En consecuencia, el Ayuntamiento de Calahorra ha tirado por el camino 252.300 euros de un proyecto anterior que no verá la luz. Y va a contratar otro proyecto por 93.131,72 euros. Se va a gastar más de 345.000 euros en proyectos para finalmente acometer unas obras que:
- Ya no contemplan la cubierta.
- Ya no se dedican a rehabilitar la vivienda de guarda.
- Con una mejora menor en los aseos.
- Sin bares.
- Sin espacio para cesión a asociaciones.
Todo esto, ha desaparecido de los pliegos de contratación.
Pero es que aún hay más. En el expediente de contratación actual, todavía deja está claro que estas obras se vayan a ejecutar.

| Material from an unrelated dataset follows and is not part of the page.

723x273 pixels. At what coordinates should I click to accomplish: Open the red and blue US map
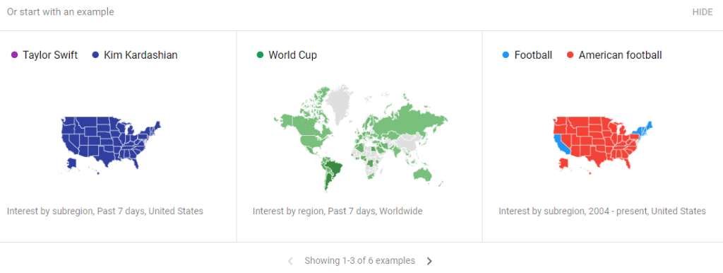point(603,145)
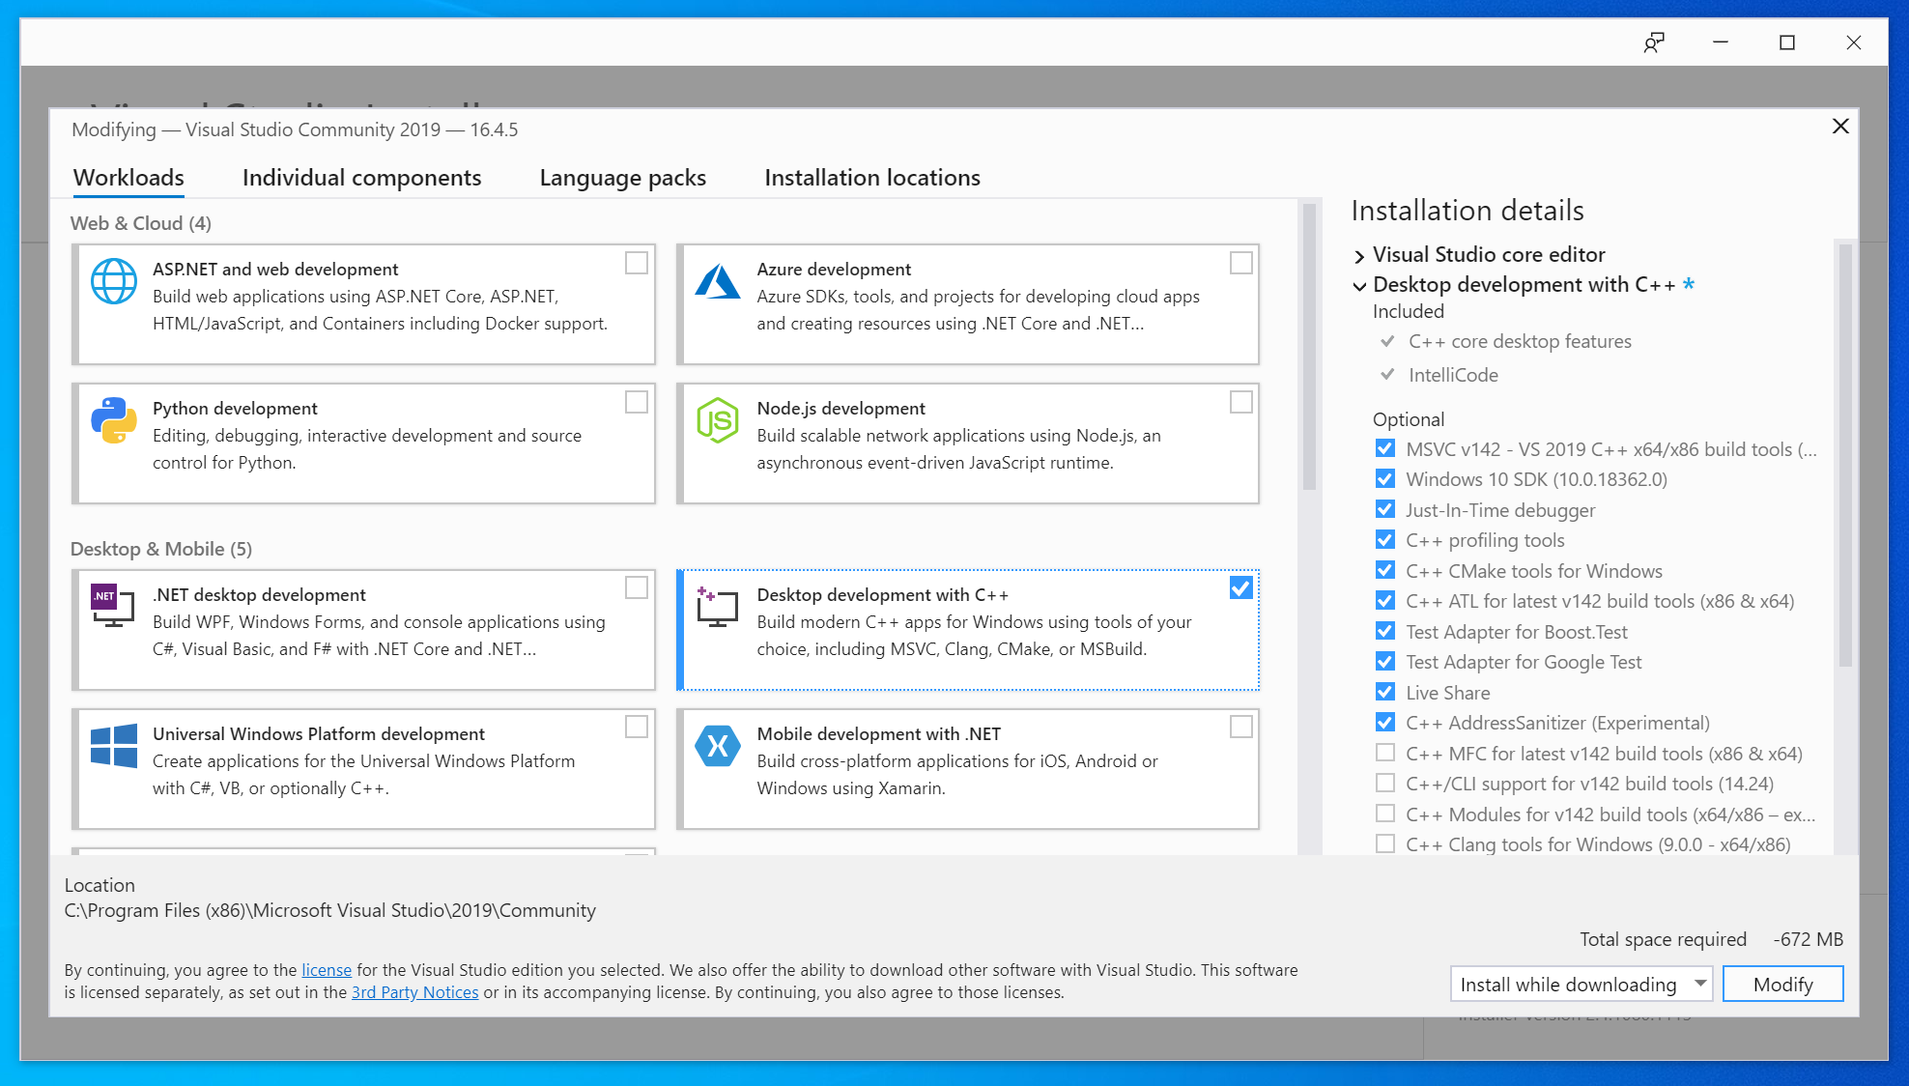
Task: Open the 3rd Party Notices link
Action: coord(414,992)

Puesto que el Ayuntamiento debe recibir de la nueva empresa adjudicataria, cuando la haya, un análisis de su propio anteproyecto, y se reserva la opción de decidir “no continuar con el resto de prestaciones del contrato si considera inviable económicamente la actuación”
Es decir:
- Han gastado 345.000 euros en proyectos, de los cuales 253.000 van a la basura.
- Han contratado un primer expediente anunciado primero que lo iban a pagar todo de la hacienda municipal.

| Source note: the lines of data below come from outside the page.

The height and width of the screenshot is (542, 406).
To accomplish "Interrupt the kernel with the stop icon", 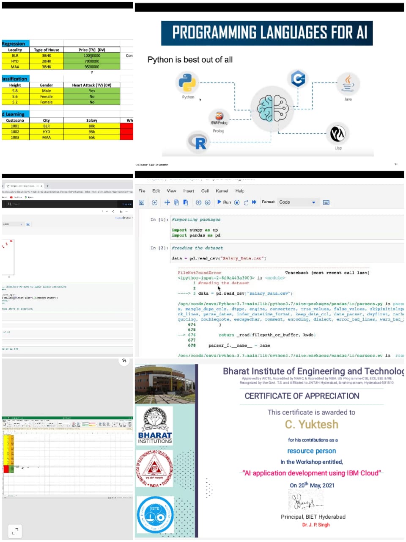I will (237, 202).
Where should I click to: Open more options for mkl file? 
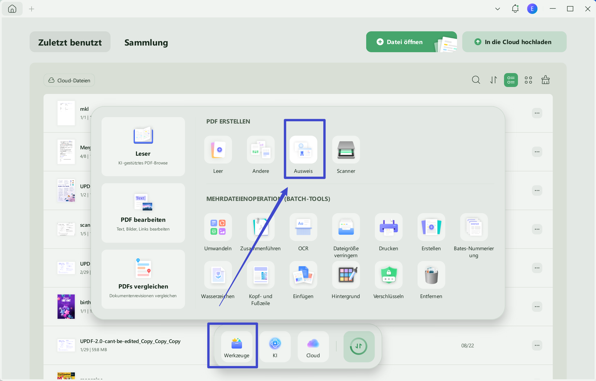(537, 113)
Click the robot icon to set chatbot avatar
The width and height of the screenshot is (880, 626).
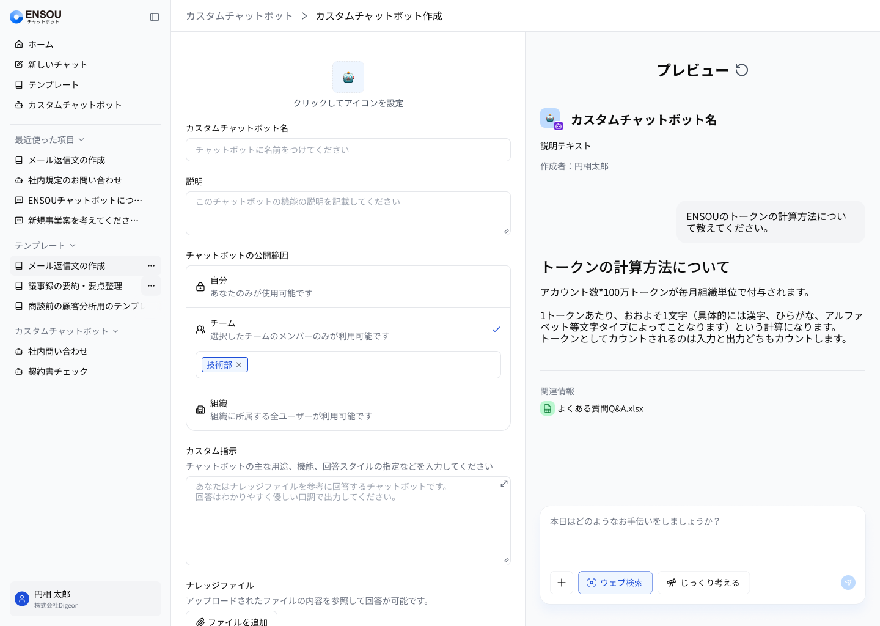(348, 77)
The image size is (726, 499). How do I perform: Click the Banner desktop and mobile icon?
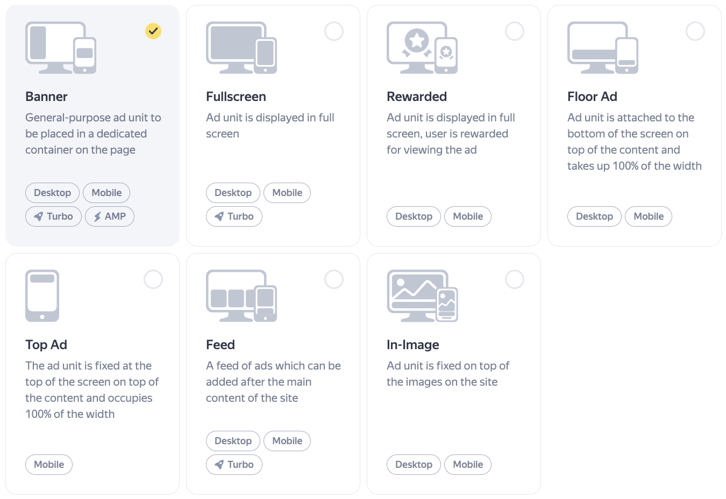pyautogui.click(x=61, y=48)
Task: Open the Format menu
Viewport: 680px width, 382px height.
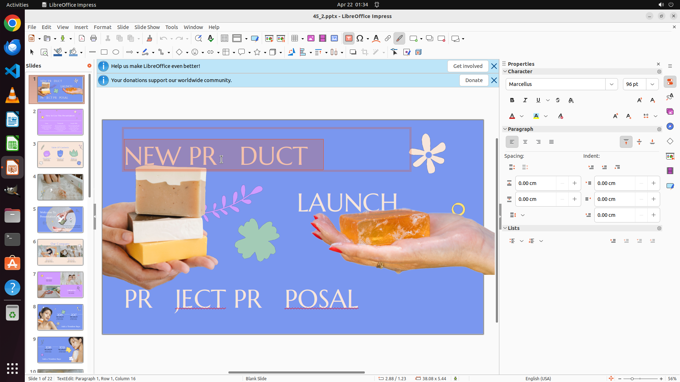Action: [102, 27]
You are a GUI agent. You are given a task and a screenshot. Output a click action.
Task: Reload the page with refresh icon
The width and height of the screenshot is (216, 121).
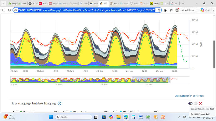(x=9, y=10)
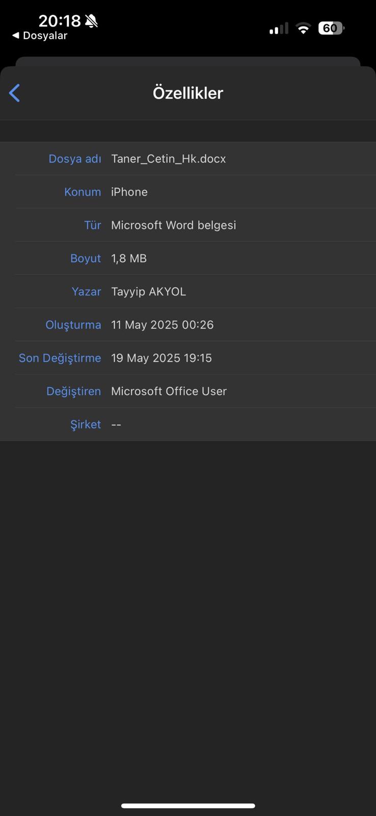Tap the Boyut value 1,8 MB
Viewport: 376px width, 816px height.
tap(129, 258)
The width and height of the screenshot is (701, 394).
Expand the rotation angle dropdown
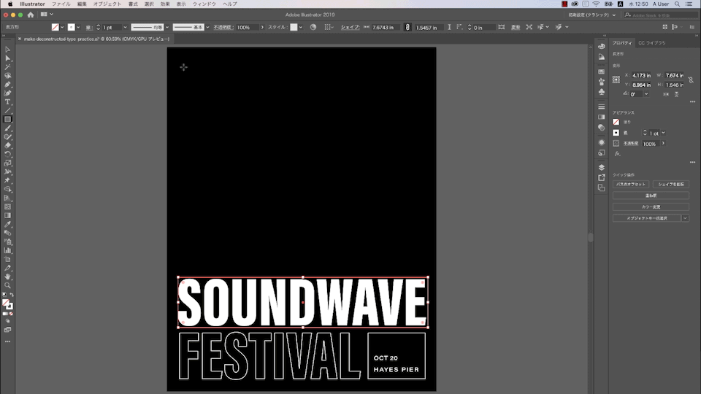pyautogui.click(x=646, y=94)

- Han modificado el contrato para incrementar el dinero de los 2,7 millones, a los 4 millones.
- Han recibido un proyecto de 7 millones, pero han decidido anunciar que se realizará por fases sin tener acordado el soporte legal necesario.
- Y ahora, después de tres proyectos y en mitad de un charco, aprueban un nuevo expediente, para un tercer proyecto, que no saben si será económicamente viable, ni sabemos lo que va a costar.

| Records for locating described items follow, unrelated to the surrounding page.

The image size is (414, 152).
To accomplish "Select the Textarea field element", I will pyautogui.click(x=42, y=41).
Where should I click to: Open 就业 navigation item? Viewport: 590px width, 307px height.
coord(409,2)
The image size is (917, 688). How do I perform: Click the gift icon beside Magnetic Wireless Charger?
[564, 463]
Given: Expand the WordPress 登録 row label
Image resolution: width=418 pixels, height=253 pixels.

- Por el camino, han aprobado una modificación del planeamiento que hoy se demuestra que era innecesaria, y que también cuesta dinero.
- Han vendido el mejor patrimonio del Ayuntamiento (como el solar de El Silo) para financiar el capricho.
- Y han provocado que el Ayuntamiento incurra por primera vez en nuestra historia en un plan de ajuste económico financiero, por esta y otras actuaciones.
Todo para obtener un resultado lamentable: que la segunda plaza de toros con más capacidad la rioja pase a ser ser la última, con 1.983 personas para ver espectáculos taurinos, muy por detrás de Logroño pero también de otras localidades como Arnedo (6.000 espectadores).
No es entendible cómo disponiendo de un asesor y la mayor cantidad de personal de confianza a su servicio, un concejal de urbanismo con técnicos a su disposición, la alcaldesa de Calahorra sigue empecinada en esta actuación.
La ciudad de Calahorra no merece este empequeñecimiento y esta degradación de la plaza por seguir en su obstinación por su capricho.
Si la alcaldesa no quiere que el PSOE saque notas de prensa o haga ruedas de prensa o digamos lo que nos parece oportuno, lo que tiene que hacer es gestionar con responsabilidad el dinero público, que es de todos, y defender y proteger a la ciudad de Calahorra como capital de La Rioja baja, cabecera de comarca y ciudad de referencia para la ribera Navarra del Ebro
Este proyecto no era una prioridad para la ciudad de Calahorra. Mientras nos entretenemos tirando a la basura cientos de miles de euros en la plaza de Toros, el Centro de Formación Profesional continua paralizado, el patrimonio de la ciudad en un estado lamentable, las empresas no pueden disfrutar de suelo industrial a precios asequibles y las instalaciones deportivas sufren un deterioro a la vista de cualquiera, entre otras cuestiones.